Grading is based on a 100-point scale:

  • A – greater or equal to than 85;
  • B – greater than or equal to 70, but less than 85;
  • C – equal to or greater than 55, but less than 70;
  • D – less than 55;
  • F – building didn’t submit required benchmarking information;
  • N – building exempted from benchmarking or not covered by the Energy Star program.

The energy label will include both a letter grade and the building's energy efficiency score.

Benchmarking, not unlike nutrition labels on food items or health grades for restaurants, is meant to help consumers make informed decisions, as well as guide establishments to aim for higher quality in the future.

But unlike the cited examples, these energy efficiency ratings are not for the health conscious, but the environmentally conscious.

As discussed in a previous article, New York City has identified that 48% of its energy usage is concentrated in less than 2% of its buildings. In an effort to reduce the city’s carbon footprint, these high-energy users are the ones targeted for annual benchmarking.

The hope is that potential renters and buyers will be more likely to give their business to a higher-grade building than a lower-grade one. This is already a common practice throughout Europe, though those grades are based more on building construction than day-to-day energy output.

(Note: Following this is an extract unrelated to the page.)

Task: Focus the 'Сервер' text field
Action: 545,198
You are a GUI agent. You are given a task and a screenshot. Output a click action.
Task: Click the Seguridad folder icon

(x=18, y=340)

Tips to Improve Your Rating

But a less-than-stellar energy grade is not meant to be a permanent scarlet letter upon your establishment. Buildings will need to resubmit and get regraded each subsequent year, so there is always a chance to improve your rating for the following year. Some ways to improve your building’s efficiency rating include:

  • Repairing all heating system leaks.
  • Maintaining the heating system, including, but not limited to, ensuring that system component parts are clean and in good operating condition.
  • Installing individual temperature controls or insulated radiator enclosures with temperature controls on all radiators.
  • Insulating all pipes for heating and/or hot water.
  • Installing indoor and outdoor heating system sensors and boiler controls to allow for proper set-points.
  • Implementing weatherizing and air sealing where appropriate, including windows and ductwork, with focus on whole-building insulation.
  • Installing timers on exhaust fans.
  • Installing radiant barriers behind all radiators.

For a more comprehensive list, see Section 28-321.2.2 of Local Law 97 of 2019.